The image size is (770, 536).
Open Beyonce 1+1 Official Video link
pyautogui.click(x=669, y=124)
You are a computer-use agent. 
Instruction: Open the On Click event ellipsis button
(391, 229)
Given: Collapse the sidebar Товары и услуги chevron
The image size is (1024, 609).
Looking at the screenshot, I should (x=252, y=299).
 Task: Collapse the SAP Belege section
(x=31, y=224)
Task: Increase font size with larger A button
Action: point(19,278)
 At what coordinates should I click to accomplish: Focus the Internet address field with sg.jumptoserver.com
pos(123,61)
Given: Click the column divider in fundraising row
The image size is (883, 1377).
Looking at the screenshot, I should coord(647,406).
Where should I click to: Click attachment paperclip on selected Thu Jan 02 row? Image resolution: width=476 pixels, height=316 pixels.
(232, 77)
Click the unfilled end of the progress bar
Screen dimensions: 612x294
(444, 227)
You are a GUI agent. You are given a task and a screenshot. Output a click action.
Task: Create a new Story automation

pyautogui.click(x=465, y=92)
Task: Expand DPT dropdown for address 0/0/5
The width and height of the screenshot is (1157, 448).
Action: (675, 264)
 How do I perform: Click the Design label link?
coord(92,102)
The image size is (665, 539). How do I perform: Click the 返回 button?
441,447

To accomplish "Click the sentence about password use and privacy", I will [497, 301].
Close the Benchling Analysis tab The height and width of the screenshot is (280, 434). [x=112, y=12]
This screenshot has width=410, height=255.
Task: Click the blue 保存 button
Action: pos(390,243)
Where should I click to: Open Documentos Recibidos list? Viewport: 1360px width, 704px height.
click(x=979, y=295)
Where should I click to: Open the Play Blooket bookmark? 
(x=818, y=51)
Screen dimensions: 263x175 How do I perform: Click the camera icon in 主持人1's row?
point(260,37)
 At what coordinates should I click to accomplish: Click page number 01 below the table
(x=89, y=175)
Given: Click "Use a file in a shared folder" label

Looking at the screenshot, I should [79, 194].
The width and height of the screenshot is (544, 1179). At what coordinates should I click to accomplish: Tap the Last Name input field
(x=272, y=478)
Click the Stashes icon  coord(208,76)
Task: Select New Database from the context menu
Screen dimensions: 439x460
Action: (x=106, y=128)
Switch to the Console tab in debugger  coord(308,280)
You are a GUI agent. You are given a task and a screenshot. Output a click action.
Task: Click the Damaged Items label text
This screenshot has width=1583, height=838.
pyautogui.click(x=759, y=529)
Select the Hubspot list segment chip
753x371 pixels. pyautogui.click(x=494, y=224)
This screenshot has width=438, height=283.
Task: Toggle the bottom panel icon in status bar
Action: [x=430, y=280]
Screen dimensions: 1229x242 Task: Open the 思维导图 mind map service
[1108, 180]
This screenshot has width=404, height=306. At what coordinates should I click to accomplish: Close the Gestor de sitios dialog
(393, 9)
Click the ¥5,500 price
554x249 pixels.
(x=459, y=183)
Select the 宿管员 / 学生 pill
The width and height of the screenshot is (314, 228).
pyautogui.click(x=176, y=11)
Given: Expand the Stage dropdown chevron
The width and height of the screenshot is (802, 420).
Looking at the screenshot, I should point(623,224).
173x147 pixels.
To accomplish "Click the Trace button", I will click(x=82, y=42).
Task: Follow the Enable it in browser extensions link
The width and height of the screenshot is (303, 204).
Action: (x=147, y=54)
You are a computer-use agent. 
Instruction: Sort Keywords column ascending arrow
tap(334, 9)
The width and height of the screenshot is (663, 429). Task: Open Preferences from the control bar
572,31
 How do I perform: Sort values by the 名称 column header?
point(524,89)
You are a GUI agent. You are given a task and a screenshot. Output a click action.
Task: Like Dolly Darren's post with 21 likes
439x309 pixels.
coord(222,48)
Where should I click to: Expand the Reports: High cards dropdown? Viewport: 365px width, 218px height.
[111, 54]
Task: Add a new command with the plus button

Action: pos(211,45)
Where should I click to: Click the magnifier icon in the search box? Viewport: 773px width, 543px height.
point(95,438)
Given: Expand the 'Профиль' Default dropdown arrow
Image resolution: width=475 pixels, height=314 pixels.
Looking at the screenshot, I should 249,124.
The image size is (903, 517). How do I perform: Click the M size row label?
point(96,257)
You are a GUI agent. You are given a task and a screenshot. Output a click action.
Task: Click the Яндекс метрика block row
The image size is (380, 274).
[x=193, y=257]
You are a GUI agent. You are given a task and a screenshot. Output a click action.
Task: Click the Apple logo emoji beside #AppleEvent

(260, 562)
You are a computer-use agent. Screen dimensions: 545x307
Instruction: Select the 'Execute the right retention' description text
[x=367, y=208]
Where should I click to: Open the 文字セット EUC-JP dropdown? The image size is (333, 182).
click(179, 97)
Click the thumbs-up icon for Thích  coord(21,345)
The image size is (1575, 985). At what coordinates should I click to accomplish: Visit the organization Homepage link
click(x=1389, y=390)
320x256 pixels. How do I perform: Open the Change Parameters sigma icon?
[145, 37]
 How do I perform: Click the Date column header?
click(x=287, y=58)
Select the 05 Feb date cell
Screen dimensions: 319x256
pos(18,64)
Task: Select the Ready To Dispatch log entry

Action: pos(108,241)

┄┄┄┄┄┄┄┄┄┄

(BRIEF) All that is wanted is an exact copy of the lines above from the one with "Instruction: Open the" through the one with "Task: Expand DPT dropdown for address 0/0/5", with both ends included.

(SOLUTION)
Instruction: Open the On Click event ellipsis button
(391, 229)
Given: Collapse the sidebar Товары и услуги chevron
The image size is (1024, 609).
Looking at the screenshot, I should (x=252, y=299).
 Task: Collapse the SAP Belege section
(x=31, y=224)
Task: Increase font size with larger A button
Action: point(19,278)
 At what coordinates should I click to accomplish: Focus the Internet address field with sg.jumptoserver.com
pos(123,61)
Given: Click the column divider in fundraising row
The image size is (883, 1377).
Looking at the screenshot, I should coord(647,406).
Where should I click to: Click attachment paperclip on selected Thu Jan 02 row? Image resolution: width=476 pixels, height=316 pixels.
(232, 77)
Click the unfilled end of the progress bar
Screen dimensions: 612x294
(444, 227)
You are a GUI agent. You are given a task and a screenshot. Output a click action.
Task: Create a new Story automation

pyautogui.click(x=465, y=92)
Task: Expand DPT dropdown for address 0/0/5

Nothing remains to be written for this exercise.